# GIVEN REQUEST
Reproduce the listing below with each occurrence of "screenshot" switched to "screen image", leaving everything else unchanged.

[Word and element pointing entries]
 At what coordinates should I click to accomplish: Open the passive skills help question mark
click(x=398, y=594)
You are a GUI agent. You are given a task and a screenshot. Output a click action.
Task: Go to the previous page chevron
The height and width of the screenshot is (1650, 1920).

# TASK SOLUTION
 At what coordinates should I click to accomplish: Open the passive skills help question mark
click(x=398, y=594)
You are a GUI agent. You are given a task and a screen image. Output a click action.
Task: Go to the previous page chevron
The height and width of the screen image is (1650, 1920).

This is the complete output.